Аптека - на Мещанской, далеко. Мы почти бежим. Решился передать записку! Стало быть, что-то очень срочное, важное! Его хотят вернуть в лагерь? Он подсказывает нам, каким образом добиться пересмотра дела?

В аптеке почти темно. За прилавком - слабо освещенным - стоят жалкие, запуганные, замерзшие женщины. Окно зашторено, но все равно темно - экономия света.

З.В. показывает записку. Это похожий на папиросу, даже на полпапиросы, крошечный, плотно сложенный сверточек бумаги. Нечего и думать, что можно прочесть его в этой застывшей аптеке.

Надо ехать домой. Там разберем.

Не помню, как мы добирались до квартиры З.В. на Сивцевом Вражке. Наконец добрались, разделись - и сразу же в крошечный кабинетик З.В.

Сверточек-записка сложен в десять - двадцать раз.
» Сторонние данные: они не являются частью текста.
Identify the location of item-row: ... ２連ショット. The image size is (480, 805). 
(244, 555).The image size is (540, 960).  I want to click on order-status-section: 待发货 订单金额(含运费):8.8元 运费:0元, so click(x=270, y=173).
З.В. осторожно развертывает его, очень осторожно, бумага тонкая, с полосками на сгибах. Последний разворот - и перед нами исписанный мельчайшими буквами лист, озаглавленный - это можно прочитать без лупы - "Вирусная теория происхождения рака".

У З.В. есть большая хорошая лупа. Начинаем читать, и чтение продолжается долго, хотя почерк - отчетливый, каждая буква ясна. Долго, потому что мы не понимаем ни слова. Все о вирусах, и подчас так сложно, что З.В. перечитывает иные фразы по нескольку раз. Ни слова о ложных обвинениях, за которые его пятый год держат в тюрьме, ни слова о том, что делать, куда обращаться, кто, по его мнению, может помочь.

Но может быть, он спрятал, замаскировал научными терминами какую-то важную мысль? Какой-то совет, который поможет нам добиться его освобождения? Нет. Перед нами - изложенная с предельной краткостью, почти формулами, вирусная теория происхождения рака, та самая, которая породила впоследствии бесчисленные новые работы и без которой современную онкологию вообразить невозможно.